Clinical studies are medical research studies where real people participate as volunteers. Clinical studies allow medical professionals and researchers to develop new means of treating and medicating diseases and ailments by testing these new methods on volunteers. Research studies are monitored by the National Institutes of Health, the FDA, and the USDA to ensure that the studies are in line with safety guidelines.
Oftentimes, participants in medical studies have access to treatment for specific ailments before they are available to the public and for no monetary cost to them. Patients with newly diagnosed medical problems of all ages are welcome to participate in studies about their disease or medications related to their disease if they meet the criteria for the study. Volunteers can also take pride in knowing that their participation is furthering the process of finding new medicine and methods of treatment for diseases, and ultimately help make scientific breakthroughs.

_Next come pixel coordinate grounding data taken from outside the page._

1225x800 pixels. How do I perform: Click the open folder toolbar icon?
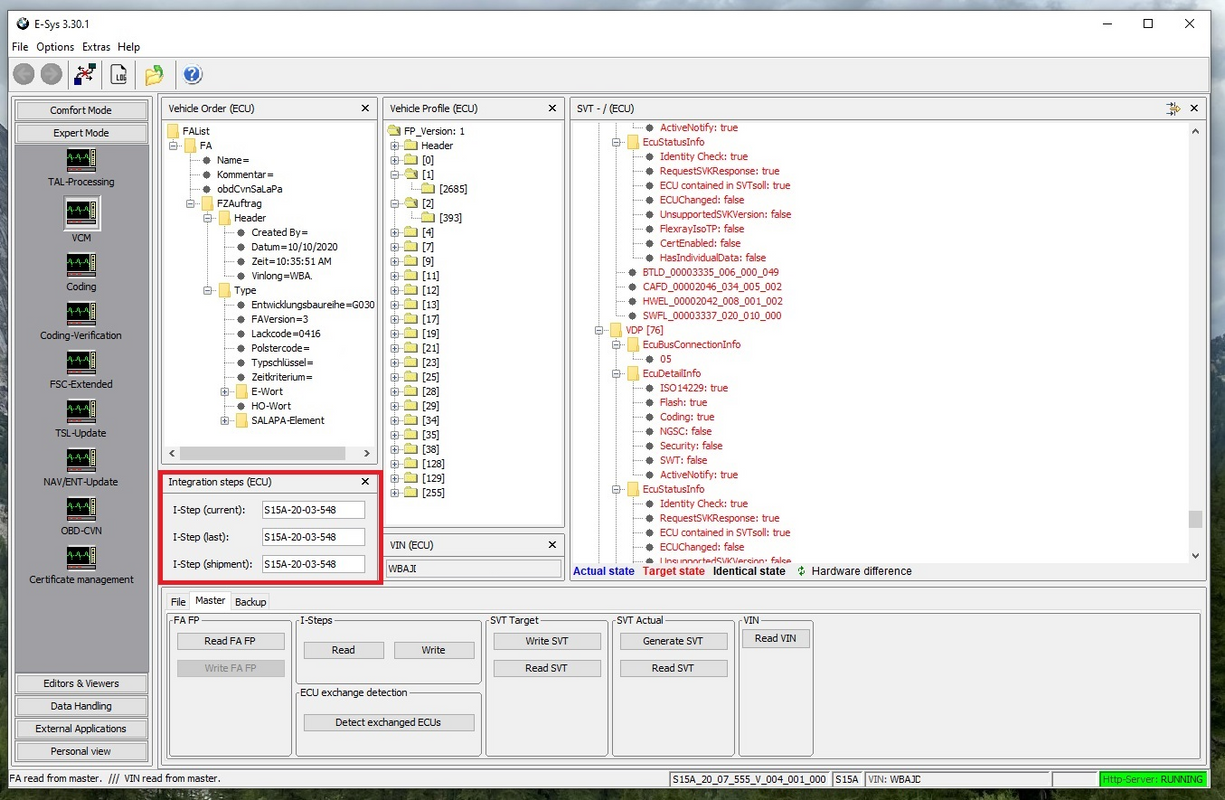[154, 74]
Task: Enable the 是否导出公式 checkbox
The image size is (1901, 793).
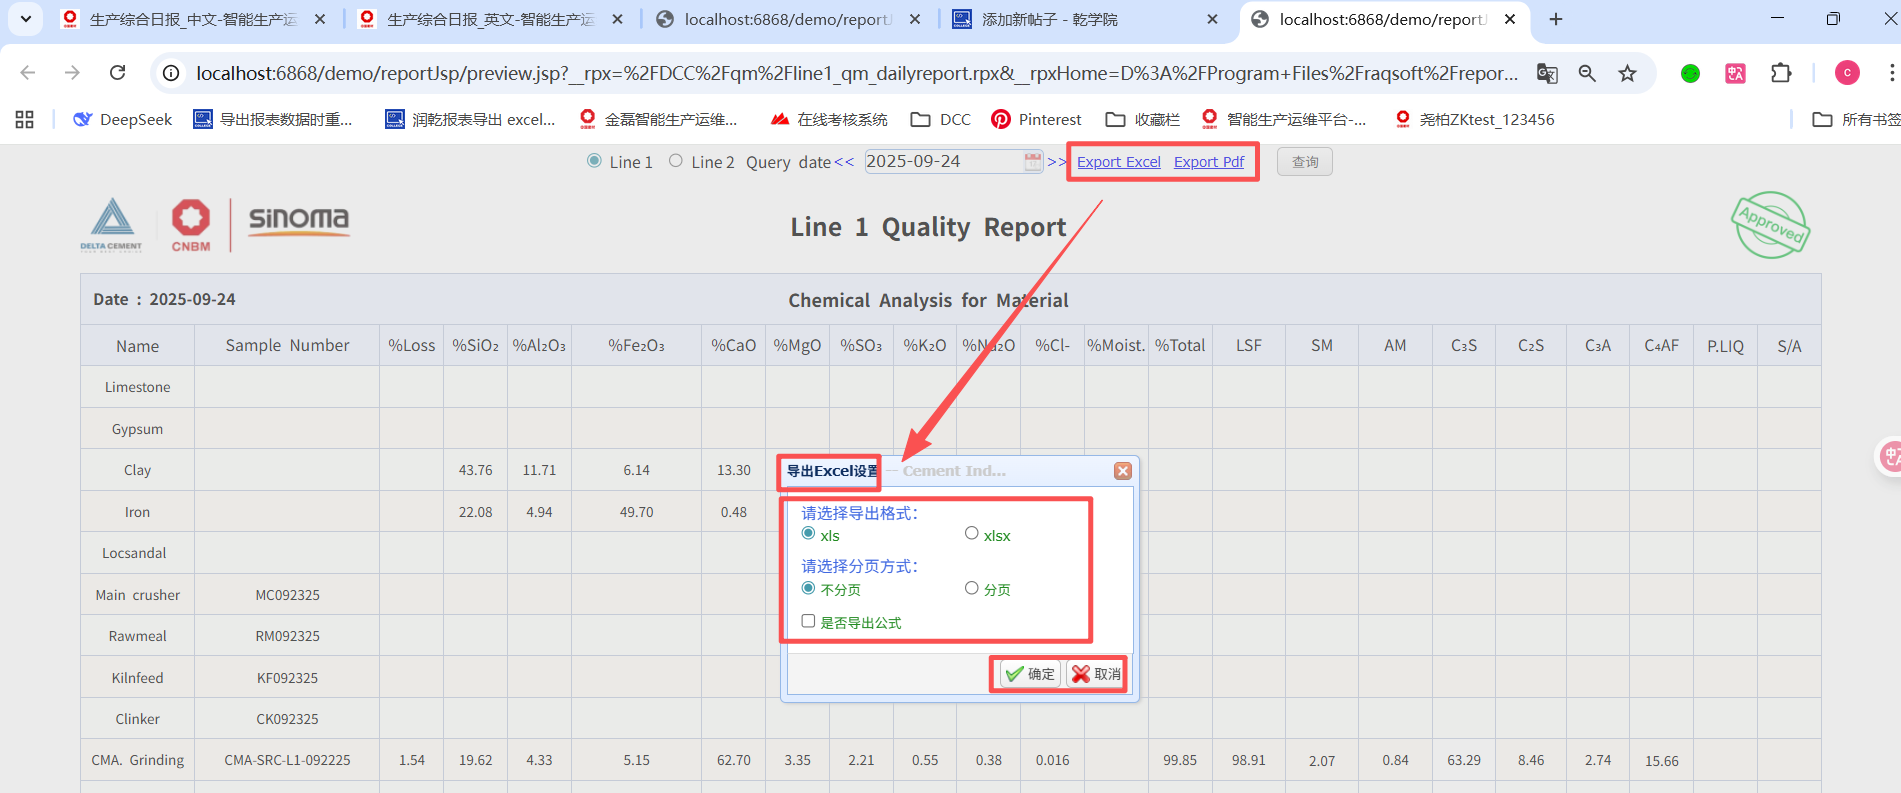Action: 808,621
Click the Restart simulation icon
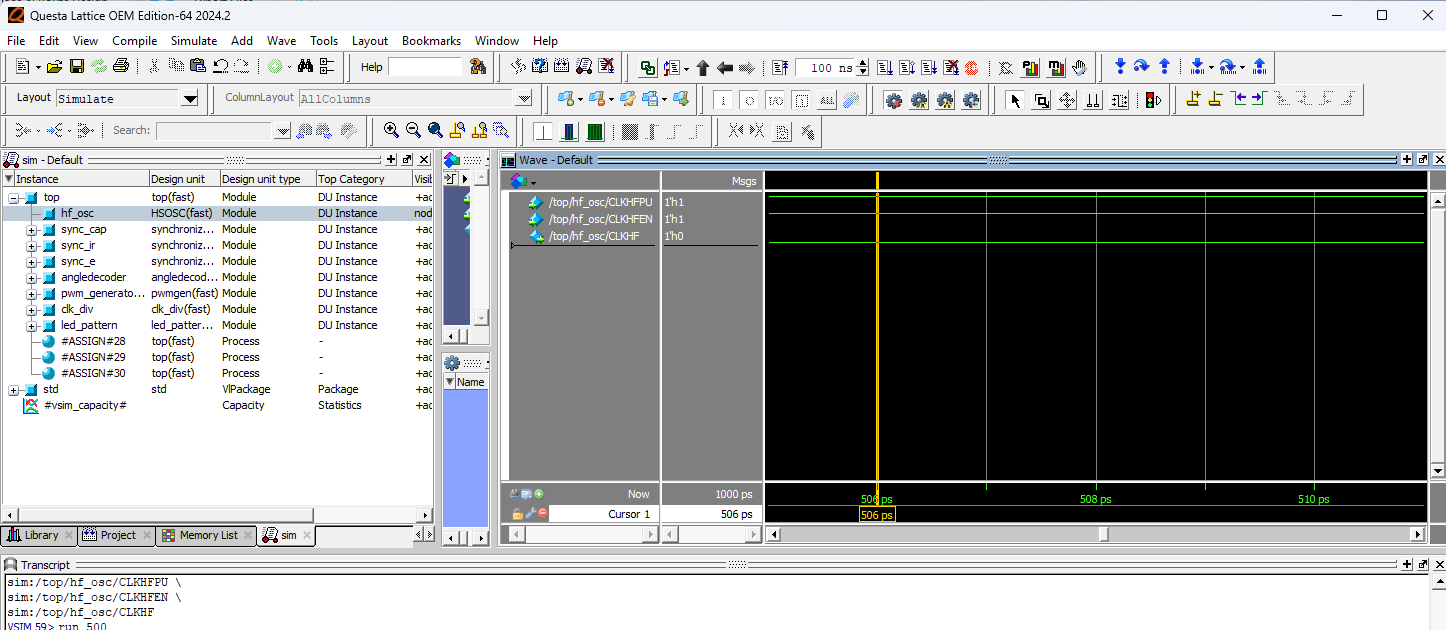This screenshot has width=1446, height=630. click(x=782, y=68)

It’s important to know what you’re getting yourself into during a research study. Just as in most routine medical care, there are some risks, so it’s important to understand the chance and degree of harm. Most studies pose only the risk of minor discomfort, lasting a short duration, while others could post a small chance that a participant would need medical attention. As with any decision about your health, be sure to weigh the benefits against the potential risks.
There are several patient protections to safeguard participants in research studies and ensure confidentiality. These include the Patient Bill of Rights and Hospital Accreditation to ensure that an international review board must approve every new study at a hospital or medical facility before it can begin. Patients also receive all the facts and details about the clinical trial before they decide whether to take part, a practice known as informed consent.

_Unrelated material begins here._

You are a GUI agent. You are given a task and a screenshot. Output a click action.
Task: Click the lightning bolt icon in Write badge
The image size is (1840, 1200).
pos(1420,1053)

Sometimes volunteers are compensated for their participation, either with a standard compensation for the volunteer’s time, or reimbursement for travel and expenses while participating in the study.
How do I participate?
To participate in a local or national research study, patients and healthy volunteers must meet certain specific requirements set forth by the researchers. These criteria differ from one clinical study to the next and can range from age to health conditions. Florida Pulmonary Associates offer research studies in Brandon for qualified volunteers interested in participating.
Making the Decision
Before deciding to participate in a medical research study, it’s important to feel confident about what you will be doing. Discuss the particulars of the study with your doctor and make sure your family members are also comfortable with your participation. To take part in some clinical studies, a referral is required from a medical practitioner to be approved as a volunteer.
The decision to participate in a research study is ultimately a personal one. As with all health treatments and medical care, there can be risks and benefits associated with the clinical trial. Weigh the benefits against and perceived or potential risks before deciding. And know that the researchers and medical professionals put specific processes in place to ensure volunteers are informed and cared for during the study.